Post-Transplant Vaccination with a Personalized Dendritic Cell/AML Fusion Cell Vaccine for Prevention of Relapse

Allogeneic transplantation is uniquely curative for a subset of patients with acute myeloid leukemia (AML) however, post-transplant relapse and graft versus host disease remain significant concerns. We have developed a vaccine in which patient-derived AML cells are fused with donor-derived dendritic cells (DCs), thereby presenting a broad array of antigens. Previous work (Rosenblatt Sci Transl Med) has suggested that such vaccines given in the first complete remission setting after chemotherapy consolidation elicit specific immune responses and can possibly lessen the risk of relapse. We hypothesize that donor-derived DC/AML vaccination post-transplant would elicit the durable expansion of leukemia- specific T cells within the donor T cell repertoire to effectively protect against disease relapse. We report the results of a phase 1 clinical trial (NCT03679650) evaluating the use of DC/AML fusion vaccine in patients with acute myeloid leukemia (AML) following allogeneic transplant.

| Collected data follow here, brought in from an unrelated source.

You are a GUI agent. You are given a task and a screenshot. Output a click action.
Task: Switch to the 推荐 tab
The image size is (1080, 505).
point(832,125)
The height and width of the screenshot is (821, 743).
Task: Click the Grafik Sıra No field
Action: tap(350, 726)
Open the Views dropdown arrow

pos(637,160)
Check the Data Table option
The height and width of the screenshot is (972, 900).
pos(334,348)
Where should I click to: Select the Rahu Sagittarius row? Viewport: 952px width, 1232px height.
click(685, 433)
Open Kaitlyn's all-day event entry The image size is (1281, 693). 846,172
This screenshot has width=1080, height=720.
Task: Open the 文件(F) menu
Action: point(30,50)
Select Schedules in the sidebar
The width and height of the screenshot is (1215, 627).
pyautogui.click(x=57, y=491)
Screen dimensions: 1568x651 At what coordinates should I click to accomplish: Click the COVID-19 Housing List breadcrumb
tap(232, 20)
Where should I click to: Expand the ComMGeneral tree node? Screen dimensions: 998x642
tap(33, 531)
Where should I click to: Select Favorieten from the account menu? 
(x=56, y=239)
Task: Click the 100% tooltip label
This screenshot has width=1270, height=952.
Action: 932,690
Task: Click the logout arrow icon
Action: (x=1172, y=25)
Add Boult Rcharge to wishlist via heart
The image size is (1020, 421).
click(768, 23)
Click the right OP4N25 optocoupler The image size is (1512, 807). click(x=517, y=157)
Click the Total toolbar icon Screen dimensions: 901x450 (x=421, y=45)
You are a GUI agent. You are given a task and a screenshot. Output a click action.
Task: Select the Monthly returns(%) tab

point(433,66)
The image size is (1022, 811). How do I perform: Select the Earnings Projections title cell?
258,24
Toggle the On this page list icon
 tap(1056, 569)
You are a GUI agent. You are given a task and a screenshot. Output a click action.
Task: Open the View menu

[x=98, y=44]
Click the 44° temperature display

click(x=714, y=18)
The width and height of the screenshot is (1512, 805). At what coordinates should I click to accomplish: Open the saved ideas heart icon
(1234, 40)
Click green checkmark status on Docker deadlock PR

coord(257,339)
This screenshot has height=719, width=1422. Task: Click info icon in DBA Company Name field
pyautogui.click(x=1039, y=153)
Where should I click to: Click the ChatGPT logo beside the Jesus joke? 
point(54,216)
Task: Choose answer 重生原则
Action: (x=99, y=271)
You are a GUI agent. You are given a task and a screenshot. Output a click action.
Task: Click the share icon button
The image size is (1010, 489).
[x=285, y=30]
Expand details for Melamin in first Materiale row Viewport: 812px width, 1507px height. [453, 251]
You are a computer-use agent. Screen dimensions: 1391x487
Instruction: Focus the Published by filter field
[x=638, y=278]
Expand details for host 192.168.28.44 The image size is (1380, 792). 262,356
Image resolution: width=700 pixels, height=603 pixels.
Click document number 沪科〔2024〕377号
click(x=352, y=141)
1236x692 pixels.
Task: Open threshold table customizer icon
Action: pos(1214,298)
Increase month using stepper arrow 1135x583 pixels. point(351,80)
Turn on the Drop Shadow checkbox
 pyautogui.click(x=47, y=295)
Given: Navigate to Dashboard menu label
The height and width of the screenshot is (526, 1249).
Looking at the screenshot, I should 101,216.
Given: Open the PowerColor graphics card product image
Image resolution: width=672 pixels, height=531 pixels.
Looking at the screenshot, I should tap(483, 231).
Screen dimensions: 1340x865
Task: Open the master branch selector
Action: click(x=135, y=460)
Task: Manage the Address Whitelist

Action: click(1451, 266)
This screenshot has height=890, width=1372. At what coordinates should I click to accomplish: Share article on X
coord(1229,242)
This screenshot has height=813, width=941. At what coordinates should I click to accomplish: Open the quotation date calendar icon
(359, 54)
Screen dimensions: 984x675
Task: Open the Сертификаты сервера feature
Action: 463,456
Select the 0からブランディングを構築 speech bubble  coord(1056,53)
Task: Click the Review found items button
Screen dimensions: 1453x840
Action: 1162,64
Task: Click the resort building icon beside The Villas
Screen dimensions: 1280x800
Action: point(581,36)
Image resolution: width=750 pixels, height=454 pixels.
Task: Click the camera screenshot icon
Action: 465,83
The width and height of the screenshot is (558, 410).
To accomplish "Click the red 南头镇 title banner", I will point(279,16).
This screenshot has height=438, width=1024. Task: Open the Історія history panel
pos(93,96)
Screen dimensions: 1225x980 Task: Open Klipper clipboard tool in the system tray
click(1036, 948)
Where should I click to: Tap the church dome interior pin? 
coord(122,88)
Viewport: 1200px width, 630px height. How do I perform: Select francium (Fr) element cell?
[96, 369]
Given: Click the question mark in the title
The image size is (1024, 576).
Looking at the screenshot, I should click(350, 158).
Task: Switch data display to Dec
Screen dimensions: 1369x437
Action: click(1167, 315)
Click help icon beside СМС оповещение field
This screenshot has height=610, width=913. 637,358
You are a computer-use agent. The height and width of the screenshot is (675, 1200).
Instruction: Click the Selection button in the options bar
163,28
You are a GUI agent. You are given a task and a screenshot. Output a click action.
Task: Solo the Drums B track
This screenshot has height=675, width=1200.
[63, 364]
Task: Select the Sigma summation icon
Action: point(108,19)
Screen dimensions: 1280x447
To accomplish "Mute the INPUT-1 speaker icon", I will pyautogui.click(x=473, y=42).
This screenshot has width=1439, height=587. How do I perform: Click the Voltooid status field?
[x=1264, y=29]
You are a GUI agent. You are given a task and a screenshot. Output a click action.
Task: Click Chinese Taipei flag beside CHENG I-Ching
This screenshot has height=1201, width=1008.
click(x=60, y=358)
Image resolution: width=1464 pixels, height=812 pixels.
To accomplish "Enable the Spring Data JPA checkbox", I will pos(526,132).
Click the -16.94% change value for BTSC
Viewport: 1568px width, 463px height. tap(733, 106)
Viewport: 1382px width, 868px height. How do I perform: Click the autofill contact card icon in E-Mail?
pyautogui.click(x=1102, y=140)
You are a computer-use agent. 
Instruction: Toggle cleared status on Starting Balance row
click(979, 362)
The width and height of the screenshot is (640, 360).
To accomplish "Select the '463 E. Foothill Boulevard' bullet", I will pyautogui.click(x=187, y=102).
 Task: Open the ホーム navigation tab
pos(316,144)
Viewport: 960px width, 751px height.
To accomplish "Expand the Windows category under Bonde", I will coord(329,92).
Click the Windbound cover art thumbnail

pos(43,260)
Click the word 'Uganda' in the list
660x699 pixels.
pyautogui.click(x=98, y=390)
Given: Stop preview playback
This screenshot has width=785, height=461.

DC/AML fusion vaccine is generated with autologous leukemia blasts, cryopreserved at the time of diagnosis with AML, and donor-derived dendritic cells. DCs are collected via leukapheresis in pts in CR 25-70 days after an allogenic matched related or unrelated donor transplant (cohort A) or a haplo-identical donor (Cohort B). In order to proceed with leukapheresis, patients must demonstrate donor hematopoietic recovery and the absence of ongoing grade 2 or higher GVHD. For DC generation, donor-derived adherent mononuclear cells are cultured with GM-CSF, IL-4 and TNFa. Vaccine is administered subcutaneously starting day 70-100 post-transplant. 2 vaccines are given at 3 week intervals, in conjunction with 100 mcg GMCSF daily at the vaccine site for 4 days. A booster vaccine is given 30-60 days following the taper of immune suppression, in the absence of GVHD. Profiling of the immune microenvironment using single cell RNA sequencing from samples obtained before and after vaccination is being carried out.

17 participants have been enrolled. The median age was 59 years (range 23-74). 15 patients were enrolled to cohort A: 8 were transplanted with a matched unrelated donor and 7 were transplanted with a matched sibling donor. 2 participants were enrolled to cohort B. The median yield of leukemia cells was 207x10 ⁶ (range 80-818x10 ⁶)and mean viability was 96.5%. The median yield of DCs was 133x10 ⁶ (range 29-182x10 ⁶) and mean viability 72%. Fusion vaccine was successfully generated in 14/16 patients. One patient had insufficient DC, one patient relapsed prior to leukapheresis and one vaccine is currently in process. Mean fusion efficiency was 52% with viability of 78.6%. Mean fusion vaccine dose was 4.36 x10 ⁶ cells. 3 patients from whom vaccine was generated did not meet eligibility to initiate vaccination due to ongoing toxicity following transplant or GVHD. 11 participants have initiated vaccine administration and are evaluable for toxicity and response. The most common side effects have been vaccine site reactions (n=10 grade 1, n=2 grade 2). 7 patients developed GVHD that was determined to be possibly related to vaccination, at a median time of 19 days after vaccination (range 5-70 days). 2 of these patients developed grade 2 acute GVHD of the skin, and 5 developed chronic GVHD affecting one to up to four organ systems ranging from mild to severe. There were 5 additional GVHD events with a median time of 115 days post vaccination (range 91-126 days), assessed as unlikely related or unrelated to vaccine based on timing of onset. 10 of 11 evaluable patients remain in a CR at a median time of 21 months post-transplant (range 6-33 months). One patient died of relapsed disease 15 months post transplant and another died of GVHD and infection unrelated to vaccine 21 months post transplant.

Vaccination using patient-derived autologous leukemia cells and donor derived DC isolated following engraftment of hematopoietic cells appears safe and feasible. Toxicity of vaccination has included injection site reactions as well as graft versus host disease, primarily mild to moderate severity. Outcomes to date demonstrate that vaccination post-transplant may be a promising strategy to reduce relapse as 10 of 11 vaccinated patients remain relapse free. However this approach is limited to patients who have not had early relapse or early GVHD post-transplant. Immune correlates, including single cell RNA sequencing of the immune milieu, are ongoing.